We don't celebrate death and fear on September 11th. We celebrate sacrificial love and service. We celebrate recovery. We celebrate compassion. We celebrate what's great about our country and our people. May we never forget. And may we all be able to rise to the occasion if we're called upon to serve.

Wednesday, September 2, 2015

Paul's Letter to a Bunch of Dead People

Yesterday we visited Ephesus. Ever heard of it? More likely you've heard of the people who lived there, the Ephesians. St Paul wrote a famous letter to them in the New Testament. That book of the Bible is only 6 chapters long. So I re-read it this morning as our tour bus began the 3 hour journey to our next stop in Turkey. I was curious if there were any insights to be gained by re-reading it after visiting the town. 
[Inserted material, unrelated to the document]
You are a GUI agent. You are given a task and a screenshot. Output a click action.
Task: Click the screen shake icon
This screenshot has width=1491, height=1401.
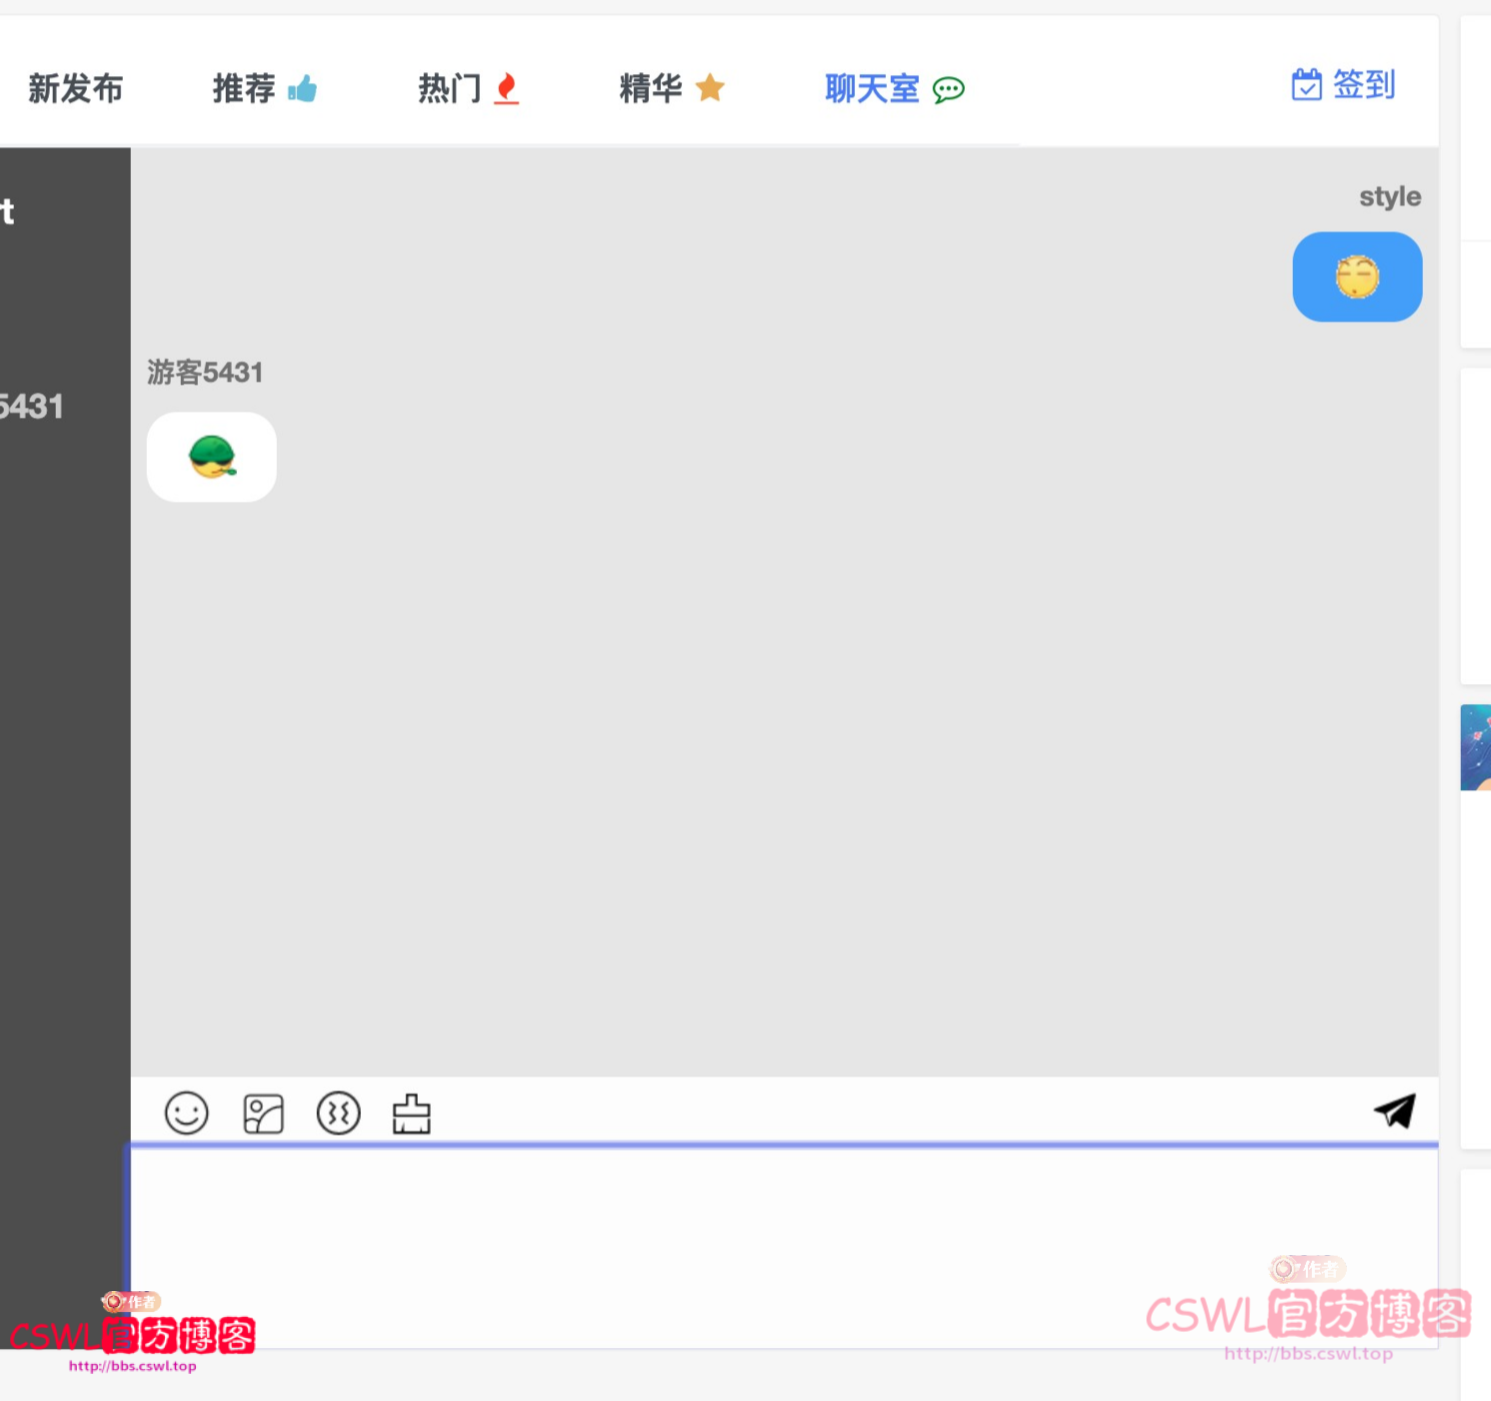(338, 1112)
I should clarify that the term "town" should be taken loosely. Ephesus was once the second most important city in the Roman Empire. It had a large port, and was the end of the Silk Road, and was the big city of Asia Minor. So it was a bustling and wealthy metropolis of about 250,000 people surrounded by fertile agricultural land*. It was a nice place to live at the time. 

But Turkey is prone to earthquakes and mudslides. So the city was eventually destroyed, abandoned, and covered with mud, and it disappeared for centuries. Until some archeologists came along. 

Now Ephesus boasts some long marble-paved streets lined with columns and the painstakingly reassembled facades and walls of buildings. There's a hospital, a library, some temples, shops, houses, and theaters. If you squint hard and use your imagination, you can see the bustling port city coming back to life. You do have to drive 4 miles to find a port. The once deep u-shaped port was silted in over time. The columned commercial road that led there now leads to nowhere. 

There are no more Ephesians. They're all long dead. Their once lavish city adorned with ornately carved marble fell into nothingness. All that surrounded them, their art, their objects of pride, all of the physical aspects of their daily existence were consumed by the earth. Why should a letter to these people matter to us?

Interestingly, Paul's instructions to these dead people sounded oddly contemporary. He spoke of family relationships; he gave advice for marital relationships and child-rearing. He spoke of workplace relationships - how bosses should treat their employees and how employees should work for their employers. He spoke of community relationships. His words on patience, forbearance and gentleness never fail to convict me and highlight my daily failings.  

Despite all of the differences in technology and material wealth that we experience now, our human nature is no more advanced than it was in Ephesus' heyday. That should be a bit humbling. And the glory of Ephesus, once a marvel of civilization, was consumed by dust. Can we not assume that our now-lovely cities will, as well? What will happen to the physical objects that consume our resources and energy? Will they too be claimed by dust?

Touring the ruins of Ephesus is a great reminder to me that all material things of this earth will pass away. And reading the intro to Paul's letter to the Ephesians is a great reminder to me of what will not. 

I pray that, in the grind of daily life, I can keep this in perspective. 

*This info given by our tour guide, and not independently fact checked.